BRIEF 1
In the bedtime thread, can you condense the paragraph beginning "When I read your last post" into a short bulleted list that keeps its main facts?
BRIEF 2
According to the bedtime thread, why does Magella's family not read books at bedtime?

SOURCE TEXT
## start

So despite having the option to come to our bed didnt solve issue.

I think i need a timer for her or something. Those 10 min hourglass timer or something.

We used to do 'head' story as we call them. Also doing some relaxing methods of having her stretch each body part and relaxing them and doing over and over.

Thanks for input.


----------



## Magella (Apr 5, 2004)

When I read your last post, I was thinking my dd would probably flip at time to turn the light off too if she were in her room reading and putting her babies to sleep. Totally can see that happening. We have to end all playing before going upstairs to get ready for bed. We do not read books at bedtime, because tantrums over one more book are almost inevitable if we do. It's brush teeth, potty, pajamas, into bed, goodnight kisses, lights out, story and/or talking about the day, and cuddles.

All kids and all families are different. What is your goal? What are her needs? Is it okay if she stays awake and plays, as long as she stays in her room quietly? Or does she need to fall asleep by a certain time of night in order to function well the next day? Could she put her babies to sleep by nightlight, does she relax better in a dim or dark room? Is she resisting sleep or is she actually having trouble unwinding? It may help to take a step back and look at the situation with fresh eyes. Maybe it would help to ask your daughter what she thinks would help her get in bed, stay in bed, and fall asleep-kids can often come up with great solutions if you ask them.

I hope your evenings become less frustrating.


----------

## end

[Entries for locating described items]

## start

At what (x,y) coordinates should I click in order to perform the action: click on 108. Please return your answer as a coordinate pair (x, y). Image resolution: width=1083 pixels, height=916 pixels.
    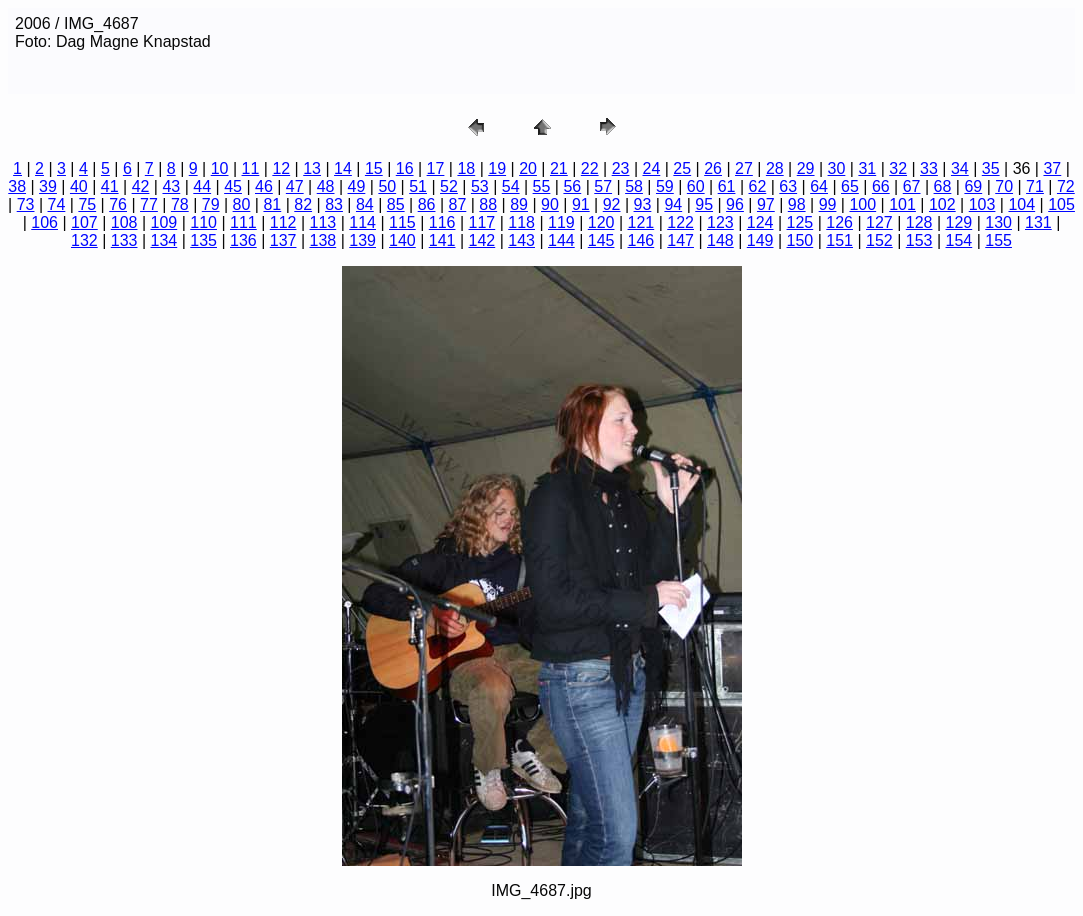
    Looking at the image, I should click on (124, 222).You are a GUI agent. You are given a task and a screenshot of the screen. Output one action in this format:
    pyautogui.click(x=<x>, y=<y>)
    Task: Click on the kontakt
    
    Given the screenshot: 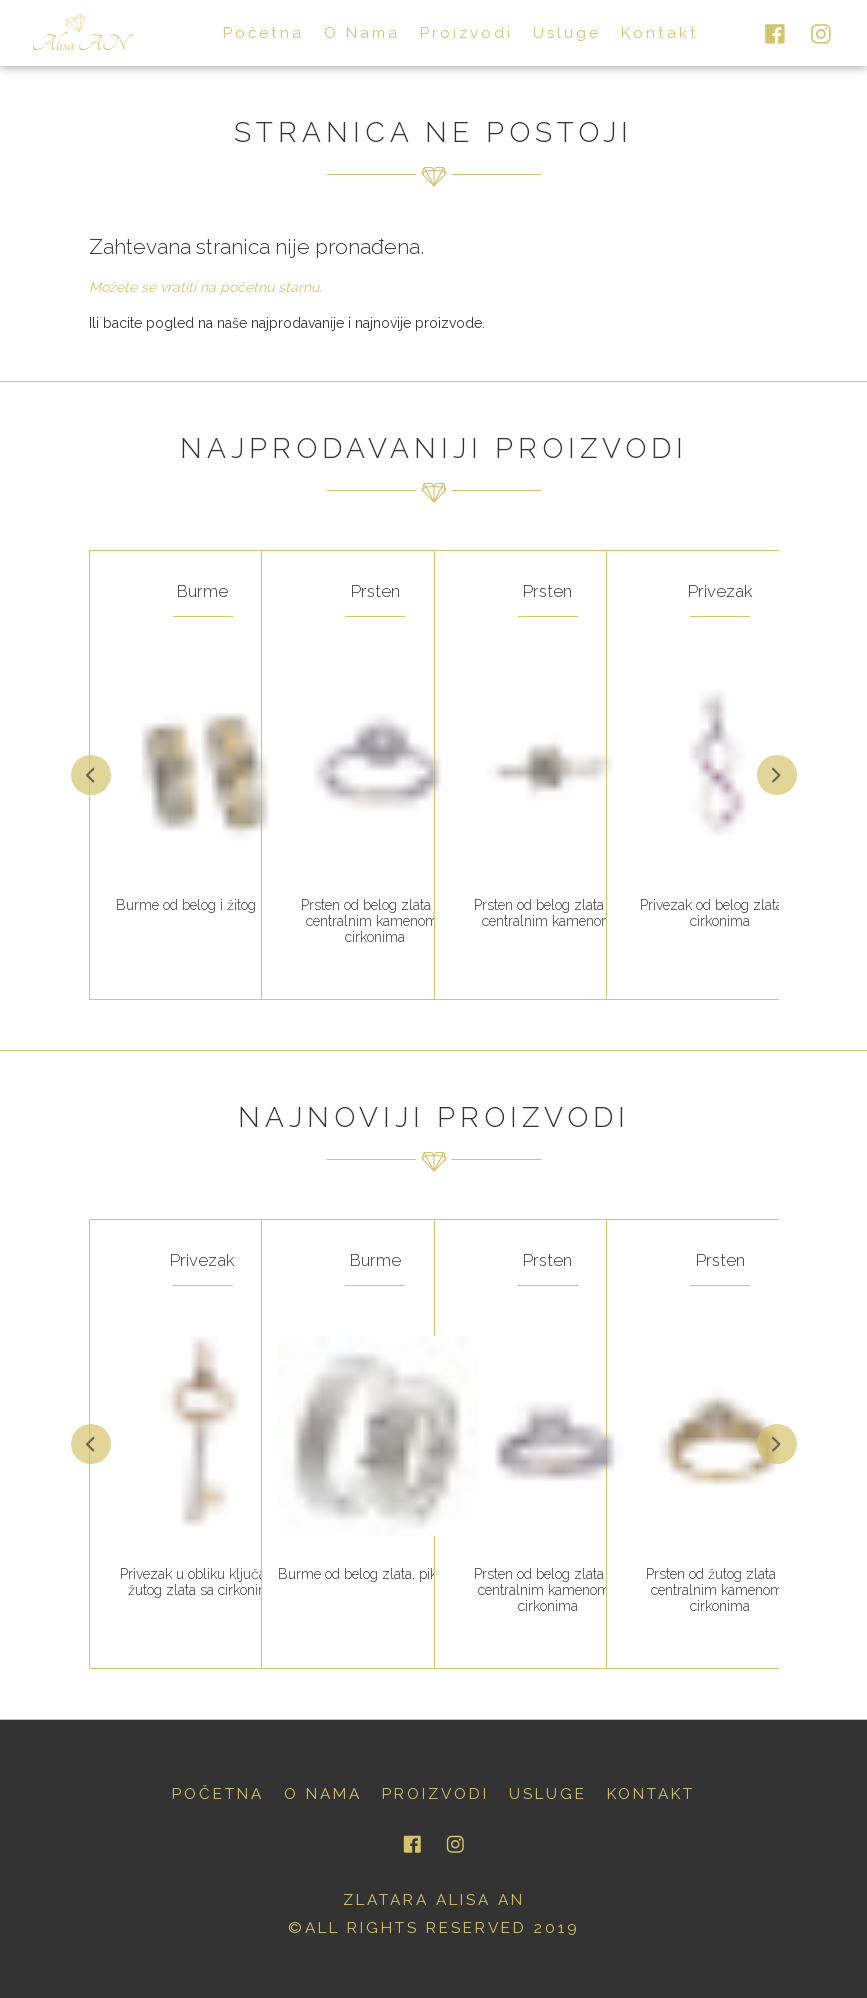 What is the action you would take?
    pyautogui.click(x=635, y=32)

## end

FULL ANSWER 1
- The poster's daughter would likely also flip at being told to turn the light off if she were in her room reading and putting her babies to sleep.
- All playing ends before the family goes upstairs to get ready for bed.
- There are no books at bedtime, because tantrums over one more book are almost inevitable.
- The routine is to brush teeth, use the potty, put on pajamas, get into bed, give goodnight kisses, turn lights out, tell a story and/or talk about the day, and cuddle.

FULL ANSWER 2
Tantrums over one more book are almost inevitable if they do.